When it’s more than just forgetfulness – World Alzheimer’s Day 2016
Today is World Alzheimer’s Day and part of World Alzheimer’s month. It marks a global campaign to raise awareness of dementia and tackle the stigma surrounding the disease worldwide.
The theme for this year is Remember Me. People all around the world are being encouraged to “understand the importance of memory as a hallmark of dementia, not forget about loved ones who are living with dementia, or who may have passed away.” Alzheimer associations in more than 60 countries will be taking part in this year’s campaign. In the UK, Alzheimer’s Society has 31 Memory Walks taking place across across England, Wales and Northern Ireland over September and October. Click here for more details
Keen to show my support for the campaign, I have joined the global voice on promoting dementia awareness. But why?
- Every 3 seconds someone in the world develops dementia
- There are around 800,000 people in the UK who have dementia
- There are almost 47 million people with dementia worldwide. This figure is expected to double in the next 20 years
- Dementia knows no social, economic or geographical boundaries
- There is no cure
- I could develop dementia
There are many misconceptions surrounding dementia. In my bid to help raise awareness, I felt it would be useful to explore some of the facts about the condition and highlight some practical steps that can be taken should you or a relative be diagnosed with the condition.
What is Dementia?
Dementia is a collective name for progressive degenerative brain syndromes which affect memory, thinking, behaviour and emotion. Alzheimer’s disease is one of the most common types of dementia.
What are the Symptoms?
Whilst everyone experiences dementia in their own way, there are some common symptoms:-
- Memory loss e.g. problems recalling things that happened recently
- Difficulty thinking things through and planning e.g. struggling with familiar tasks, such as following a recipe or using a debit card
- Problems communicating e.g. difficulty finding the right word
- Being confused about time or a place e.g. losing track of what time, date or season it is
- Sight and visual difficulties e.g. difficulty judging distances
- Mood changes or difficulties controlling emotions e.g. becoming unusually sad, frightened or angry
Living with Dementia and Planning Ahead
Take time to ensure that your affairs are in order.
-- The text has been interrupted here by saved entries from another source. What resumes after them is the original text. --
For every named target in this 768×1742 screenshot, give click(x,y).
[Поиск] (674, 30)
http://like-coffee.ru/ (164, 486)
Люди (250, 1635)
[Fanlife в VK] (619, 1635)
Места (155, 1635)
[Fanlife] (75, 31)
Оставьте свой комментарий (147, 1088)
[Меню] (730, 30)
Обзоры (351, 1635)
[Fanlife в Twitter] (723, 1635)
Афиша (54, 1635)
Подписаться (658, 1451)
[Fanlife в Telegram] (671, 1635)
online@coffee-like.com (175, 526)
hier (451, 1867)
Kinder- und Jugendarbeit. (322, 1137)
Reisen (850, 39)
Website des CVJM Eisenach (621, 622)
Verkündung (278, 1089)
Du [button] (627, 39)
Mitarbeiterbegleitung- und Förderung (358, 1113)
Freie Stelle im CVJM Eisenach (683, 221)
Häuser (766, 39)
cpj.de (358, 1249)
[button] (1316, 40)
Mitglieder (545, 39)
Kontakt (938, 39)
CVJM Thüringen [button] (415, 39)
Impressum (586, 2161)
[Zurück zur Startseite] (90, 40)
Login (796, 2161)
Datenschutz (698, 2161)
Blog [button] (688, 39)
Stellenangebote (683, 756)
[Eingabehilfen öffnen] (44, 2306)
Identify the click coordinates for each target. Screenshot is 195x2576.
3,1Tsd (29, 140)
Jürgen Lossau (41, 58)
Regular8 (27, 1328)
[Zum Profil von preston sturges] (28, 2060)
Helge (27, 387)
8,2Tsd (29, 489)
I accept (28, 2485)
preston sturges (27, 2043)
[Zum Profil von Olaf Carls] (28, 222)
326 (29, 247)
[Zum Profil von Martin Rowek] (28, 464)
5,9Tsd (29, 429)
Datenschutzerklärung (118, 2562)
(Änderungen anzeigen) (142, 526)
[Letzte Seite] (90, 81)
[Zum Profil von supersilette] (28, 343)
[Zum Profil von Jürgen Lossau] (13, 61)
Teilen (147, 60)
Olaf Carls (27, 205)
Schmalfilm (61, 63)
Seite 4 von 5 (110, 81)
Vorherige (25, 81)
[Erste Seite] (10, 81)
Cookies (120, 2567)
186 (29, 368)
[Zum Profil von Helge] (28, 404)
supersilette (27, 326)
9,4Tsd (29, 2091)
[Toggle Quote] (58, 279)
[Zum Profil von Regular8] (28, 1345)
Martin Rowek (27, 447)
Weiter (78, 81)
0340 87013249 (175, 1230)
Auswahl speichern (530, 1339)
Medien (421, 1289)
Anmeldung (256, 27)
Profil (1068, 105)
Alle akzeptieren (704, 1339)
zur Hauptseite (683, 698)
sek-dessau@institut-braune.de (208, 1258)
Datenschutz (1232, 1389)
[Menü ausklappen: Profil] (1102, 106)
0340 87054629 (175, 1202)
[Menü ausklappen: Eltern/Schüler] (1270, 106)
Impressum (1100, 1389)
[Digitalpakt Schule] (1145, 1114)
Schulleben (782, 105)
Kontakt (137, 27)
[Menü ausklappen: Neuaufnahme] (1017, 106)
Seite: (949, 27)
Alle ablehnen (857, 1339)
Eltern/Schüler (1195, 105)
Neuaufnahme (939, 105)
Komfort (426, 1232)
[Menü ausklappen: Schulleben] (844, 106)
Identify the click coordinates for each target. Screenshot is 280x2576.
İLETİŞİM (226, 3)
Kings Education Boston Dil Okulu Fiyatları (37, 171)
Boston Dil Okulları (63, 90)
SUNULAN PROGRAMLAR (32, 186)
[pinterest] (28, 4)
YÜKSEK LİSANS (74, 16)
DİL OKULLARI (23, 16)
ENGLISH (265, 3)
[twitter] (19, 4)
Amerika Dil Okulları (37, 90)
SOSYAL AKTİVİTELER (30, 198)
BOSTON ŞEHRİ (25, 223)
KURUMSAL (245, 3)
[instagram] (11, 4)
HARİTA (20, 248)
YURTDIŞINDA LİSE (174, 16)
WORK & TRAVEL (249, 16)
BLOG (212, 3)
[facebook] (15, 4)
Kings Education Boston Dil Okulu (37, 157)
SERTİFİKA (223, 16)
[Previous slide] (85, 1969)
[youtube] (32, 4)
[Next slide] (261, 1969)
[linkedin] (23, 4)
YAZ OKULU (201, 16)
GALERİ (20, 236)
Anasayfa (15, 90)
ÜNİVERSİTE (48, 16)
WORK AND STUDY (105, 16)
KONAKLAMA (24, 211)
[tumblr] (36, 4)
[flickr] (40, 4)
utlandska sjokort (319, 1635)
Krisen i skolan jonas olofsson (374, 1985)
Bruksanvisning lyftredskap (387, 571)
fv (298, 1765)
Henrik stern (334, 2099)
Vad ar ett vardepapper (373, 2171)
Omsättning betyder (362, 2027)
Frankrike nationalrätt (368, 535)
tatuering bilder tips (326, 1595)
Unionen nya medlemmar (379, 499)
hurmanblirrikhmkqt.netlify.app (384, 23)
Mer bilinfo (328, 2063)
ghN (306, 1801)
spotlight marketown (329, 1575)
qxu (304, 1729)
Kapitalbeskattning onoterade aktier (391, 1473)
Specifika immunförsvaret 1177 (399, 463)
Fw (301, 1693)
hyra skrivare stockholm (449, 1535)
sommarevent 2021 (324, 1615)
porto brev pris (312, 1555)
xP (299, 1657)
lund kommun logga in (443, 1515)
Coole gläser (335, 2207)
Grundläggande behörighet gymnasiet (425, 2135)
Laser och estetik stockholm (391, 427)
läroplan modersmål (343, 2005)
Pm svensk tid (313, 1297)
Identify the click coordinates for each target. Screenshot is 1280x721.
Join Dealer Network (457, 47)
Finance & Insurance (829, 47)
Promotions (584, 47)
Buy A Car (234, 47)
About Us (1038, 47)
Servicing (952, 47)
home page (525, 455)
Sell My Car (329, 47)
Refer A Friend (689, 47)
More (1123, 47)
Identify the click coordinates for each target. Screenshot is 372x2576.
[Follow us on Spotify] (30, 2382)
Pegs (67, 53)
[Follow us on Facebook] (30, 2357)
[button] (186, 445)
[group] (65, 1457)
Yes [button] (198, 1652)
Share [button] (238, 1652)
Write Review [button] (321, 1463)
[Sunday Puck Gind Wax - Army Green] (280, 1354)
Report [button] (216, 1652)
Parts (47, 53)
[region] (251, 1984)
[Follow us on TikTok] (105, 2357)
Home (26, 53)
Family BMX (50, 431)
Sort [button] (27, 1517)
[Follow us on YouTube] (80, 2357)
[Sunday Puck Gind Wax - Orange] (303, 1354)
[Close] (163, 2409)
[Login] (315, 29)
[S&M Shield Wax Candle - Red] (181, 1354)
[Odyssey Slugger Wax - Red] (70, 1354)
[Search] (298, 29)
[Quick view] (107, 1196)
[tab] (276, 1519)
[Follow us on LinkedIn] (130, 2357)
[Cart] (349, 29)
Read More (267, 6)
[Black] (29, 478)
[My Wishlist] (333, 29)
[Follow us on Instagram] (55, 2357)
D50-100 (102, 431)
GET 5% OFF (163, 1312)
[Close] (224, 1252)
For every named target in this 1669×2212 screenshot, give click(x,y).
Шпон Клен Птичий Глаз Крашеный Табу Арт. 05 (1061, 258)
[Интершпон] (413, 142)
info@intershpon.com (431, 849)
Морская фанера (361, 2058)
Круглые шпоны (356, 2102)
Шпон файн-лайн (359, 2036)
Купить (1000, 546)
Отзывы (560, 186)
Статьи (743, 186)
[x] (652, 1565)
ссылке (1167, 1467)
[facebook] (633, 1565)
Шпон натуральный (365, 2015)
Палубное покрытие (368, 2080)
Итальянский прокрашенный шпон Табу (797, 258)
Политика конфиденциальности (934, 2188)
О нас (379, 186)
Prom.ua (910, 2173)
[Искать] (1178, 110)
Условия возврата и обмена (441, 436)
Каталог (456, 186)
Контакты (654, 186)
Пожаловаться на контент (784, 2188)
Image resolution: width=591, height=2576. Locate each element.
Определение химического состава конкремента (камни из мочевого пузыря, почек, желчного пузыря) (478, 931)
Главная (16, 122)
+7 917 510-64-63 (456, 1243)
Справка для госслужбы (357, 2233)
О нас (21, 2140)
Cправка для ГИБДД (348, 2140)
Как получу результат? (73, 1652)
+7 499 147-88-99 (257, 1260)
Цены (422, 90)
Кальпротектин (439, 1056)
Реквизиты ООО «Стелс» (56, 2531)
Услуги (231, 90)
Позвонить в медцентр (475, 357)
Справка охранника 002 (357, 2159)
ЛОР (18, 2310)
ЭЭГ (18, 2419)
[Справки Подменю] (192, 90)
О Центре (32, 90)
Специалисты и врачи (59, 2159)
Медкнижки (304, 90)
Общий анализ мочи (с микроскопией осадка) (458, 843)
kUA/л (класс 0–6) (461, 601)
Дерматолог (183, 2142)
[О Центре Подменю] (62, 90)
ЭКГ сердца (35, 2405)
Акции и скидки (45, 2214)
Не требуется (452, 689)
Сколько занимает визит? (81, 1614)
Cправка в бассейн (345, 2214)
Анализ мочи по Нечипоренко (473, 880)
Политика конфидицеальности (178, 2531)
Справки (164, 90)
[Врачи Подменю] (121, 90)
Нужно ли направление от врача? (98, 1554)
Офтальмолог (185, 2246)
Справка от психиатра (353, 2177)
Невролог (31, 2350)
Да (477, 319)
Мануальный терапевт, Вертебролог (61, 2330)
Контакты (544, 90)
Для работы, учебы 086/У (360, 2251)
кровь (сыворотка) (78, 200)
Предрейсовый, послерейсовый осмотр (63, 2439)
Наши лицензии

There are steps that can be taken to make sure you get to choose how you live now and in the future. These choices could range from how your money is managed to how you want to be cared for at the end of your life.
If you have dementia, the law protects your right to:
- Make your own decisions and be involved in any decisions that affect you
- Get support with making decisions about the future that you are finding difficult to make now
- Put plans in place in case you are unable to make decisions in the future
- Appoint someone you trust to make decisions in your best interests if you can’t.
Lasting powers of attorney
Lasting powers of attorney are legal documents that give you the opportunity the appoint someone you trust to make decisions on your behalf when you are no longer able to.
Everyday tasks for example managing your accounts, paying your bills and maintaining your property will become increasingly difficult as dementia progresses. If you have a property and financial affairs lasting power of attorney in place, the person that you have chosen to be your attorney will have the authority to deal with these matters.
If you create a health and welfare lasting power of attorney, it will ensure that important decisions about your daily routine, medical care, moving into a care home and life sustaining treatment can be made by someone that you choose.
Without lasting powers of attorney in place, your family could find major decisions being left to the court, medical professionals or social workers.
Make sure that you have an up to date will. You can still make a will or change your will if you are still able to understand the decision that you are making and the implications of any changes.
It is essential that you make sure all of your important documents can be found easily.
The stigmatisation of dementia is a global problem and it is clear that the less we talk about dementia, the more the stigma will grow.